▶ **OBJECTIVE**
Copy everything from the line containing "Jump to the second image dot" down to the end of the records word for word. Leave the pictures out.

Item location data:
>>>

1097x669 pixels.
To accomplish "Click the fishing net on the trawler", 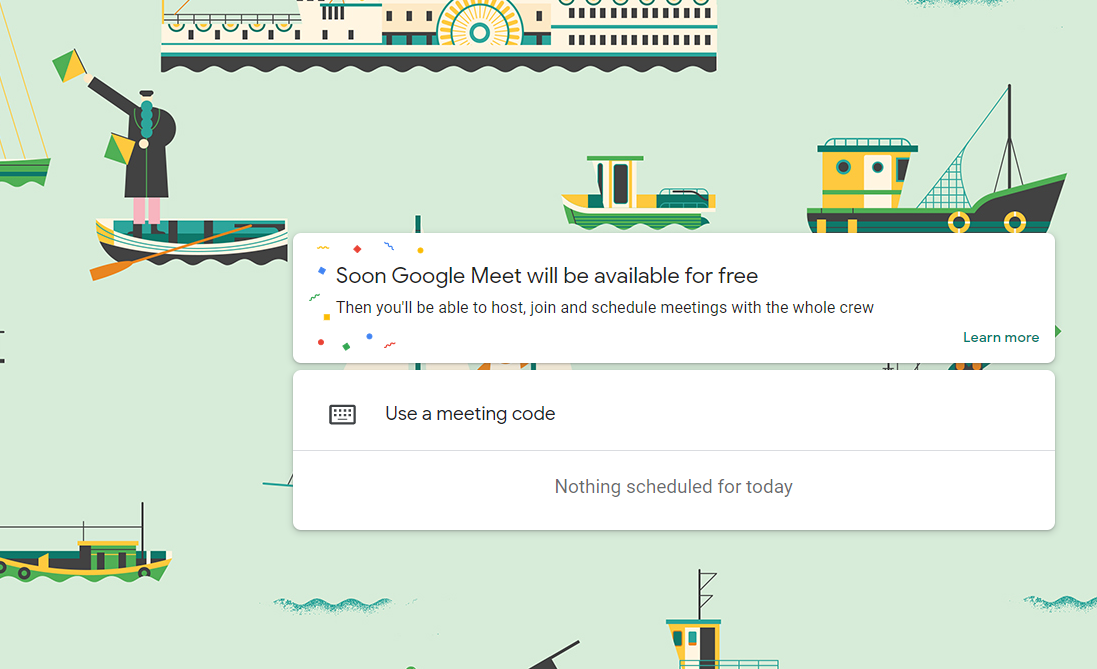I will pyautogui.click(x=952, y=182).
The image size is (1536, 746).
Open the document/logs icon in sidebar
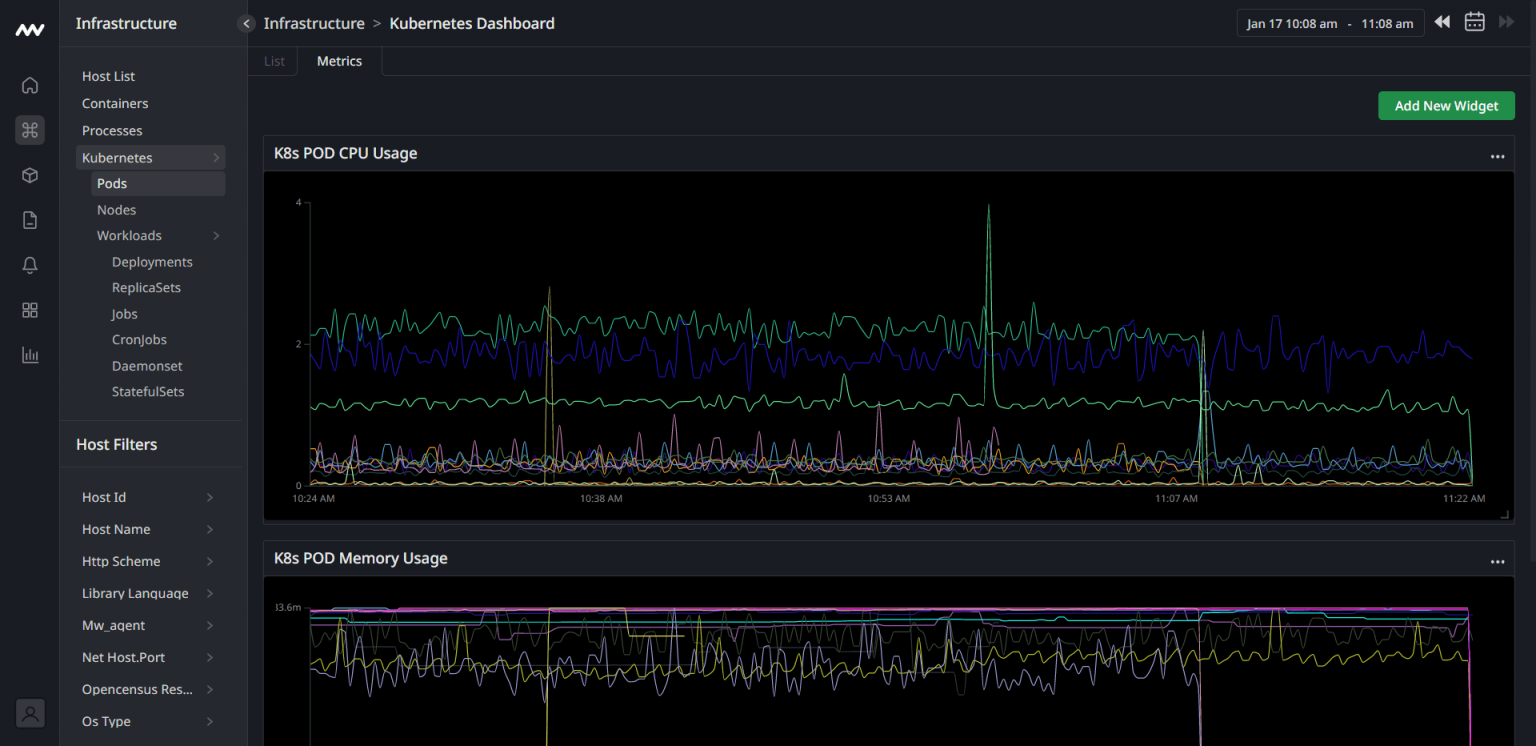[x=29, y=219]
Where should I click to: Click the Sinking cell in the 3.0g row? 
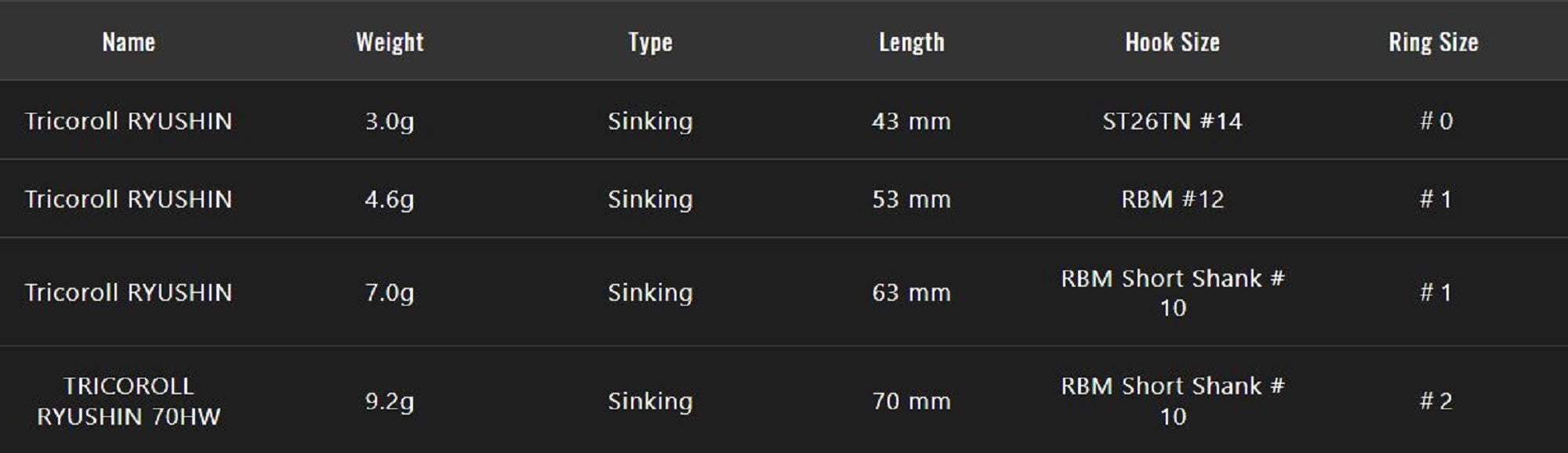(650, 121)
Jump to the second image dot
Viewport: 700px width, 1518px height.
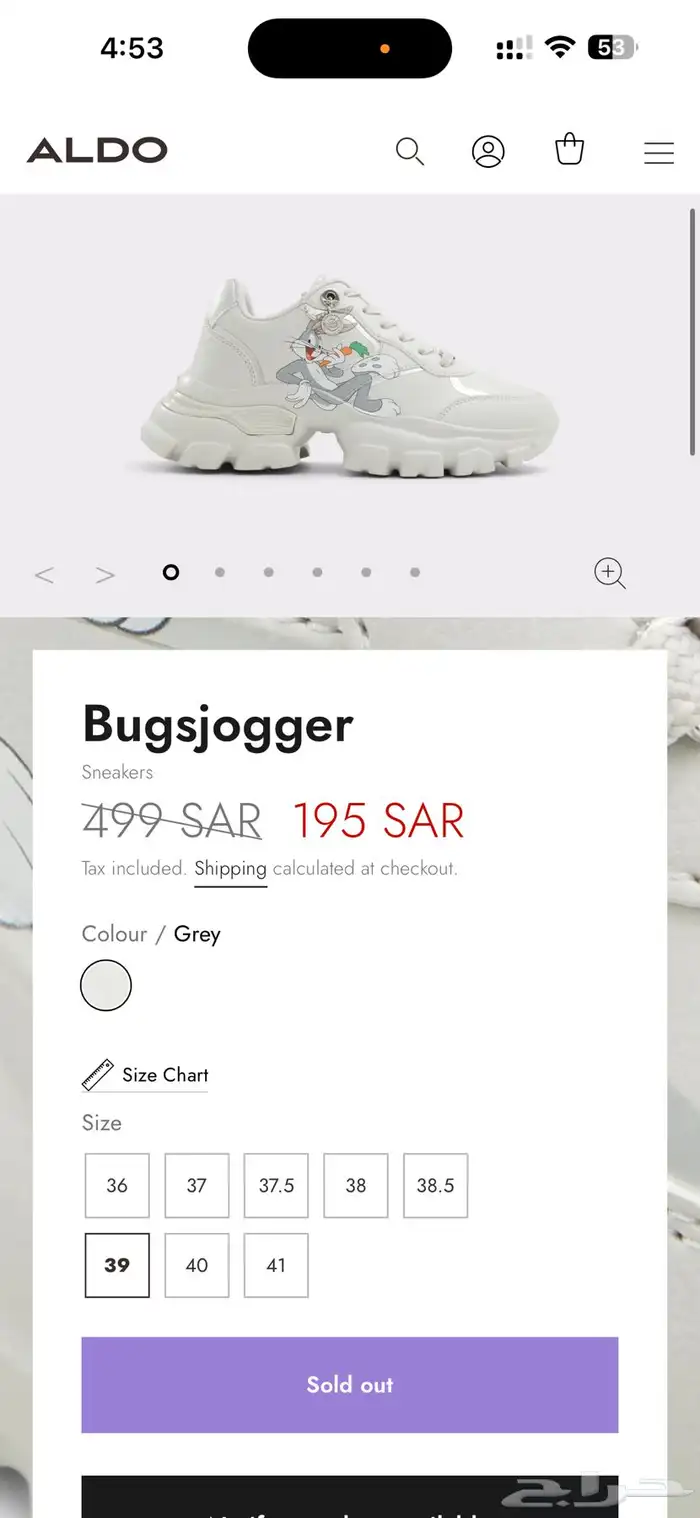pos(220,572)
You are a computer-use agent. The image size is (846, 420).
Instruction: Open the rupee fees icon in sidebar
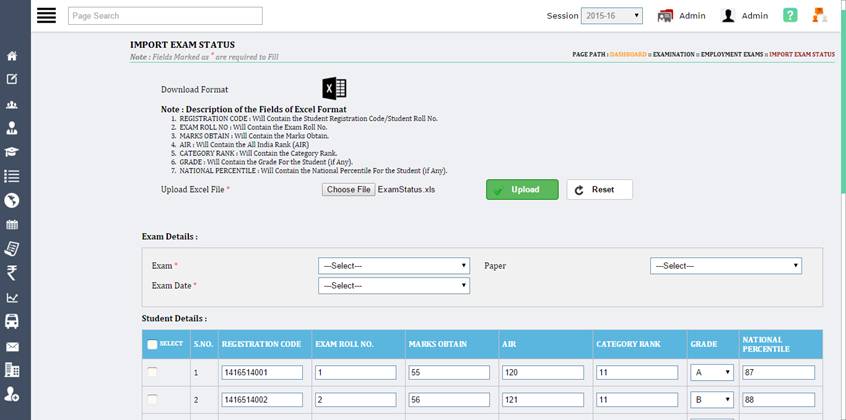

<<<

▶ **EXERCISE SOLUTION**
Jump to the second image dot
Viewport: 700px width, 1518px height.
pos(220,572)
You are a computer-use agent. The image size is (846, 420).
Instruction: Open the rupee fees icon in sidebar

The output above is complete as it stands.